Berlin Riesling Diary: Day 14 – Maybe I’m amazed…by Luxembourg

Great Mosel Rieslings grow on slate, have a racy acidity and taste most exciting when some natural grape sweetness was retained. Well, yes…sometimes. I’d known that Riesling is also grown on limestone in the German Obermosel, or Upper Mosel, and just across the river in Luxembourg for decades. Since a few years I’ve known that one of the best producers of such wines was the Domaine Alice Hartmann in Wormeldange. But, when I tasted the 2011 vintage dry Rieslings made there by German winemaker Hans-Jörg Befort my jaw dropped. This is the most exciting discovery I made in Europe during my research for BWWOE – The Riesling Book, and I made it almost at the last possible moment. The manuscript has to be finished on coming Friday, November 1st!

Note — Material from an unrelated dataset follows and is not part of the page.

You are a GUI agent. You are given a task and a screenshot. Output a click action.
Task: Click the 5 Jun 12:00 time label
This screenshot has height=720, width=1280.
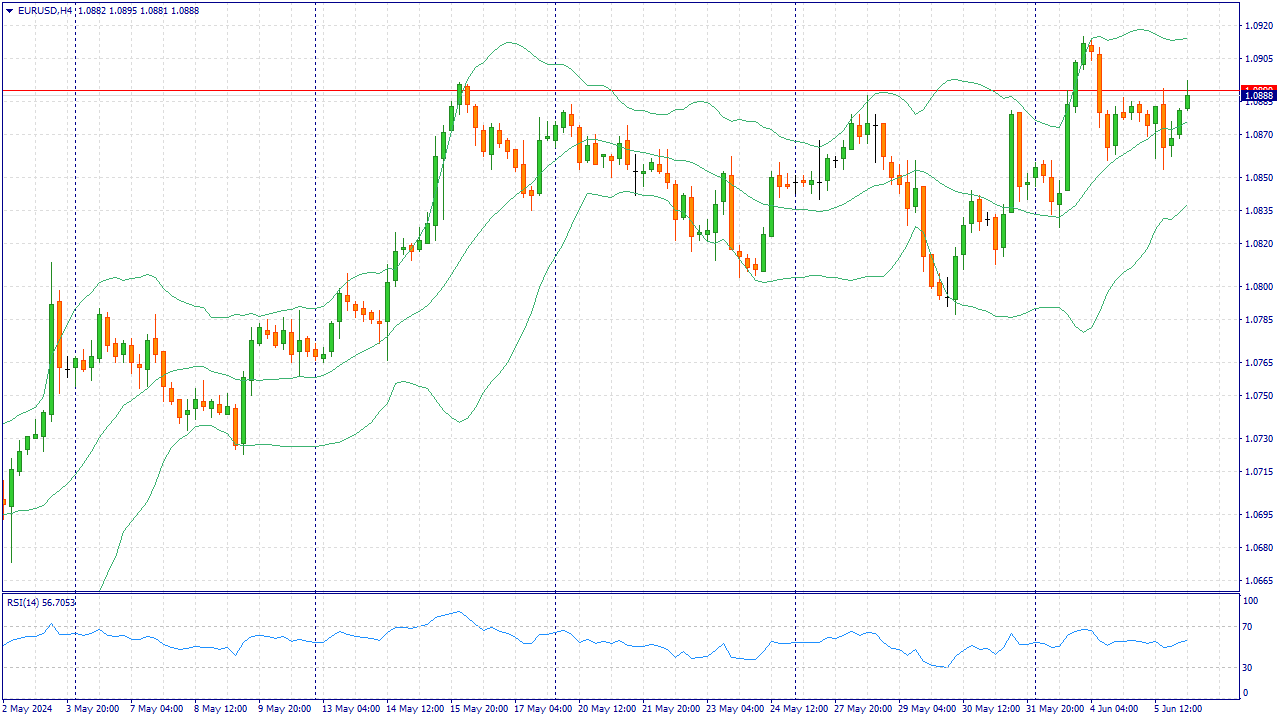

The place of origin and quality of these wines is just one aspect of this thing though. The other is that they taste absolutely nothing like the Mosel Rieslings grown on slate. Although they have a lively and animating acidity, this isn’t pointed, much less piercing; words I would use for typical Mosel Riesling which grew on slate. Let’s take the best wine I tasted as an example, the 2011 ‘Sélection du Château’ (you can still buy the 2012 for 19 Euros direct from the domaine) had super-ripe yellow fruit aromas, not only peach, but apricot and some mango. In the mouth it was really creamy, but properly dry with a very long silky finish that was delicately spicy. There was none of the tension of a Mosel Riesling grown on slate, but in an entirely different way the wine was really complete. The first time I visited wine producers in Luxembourg I was told that the Wormeldange Koeppchen was a great vineyard site and here is a wine that proves that.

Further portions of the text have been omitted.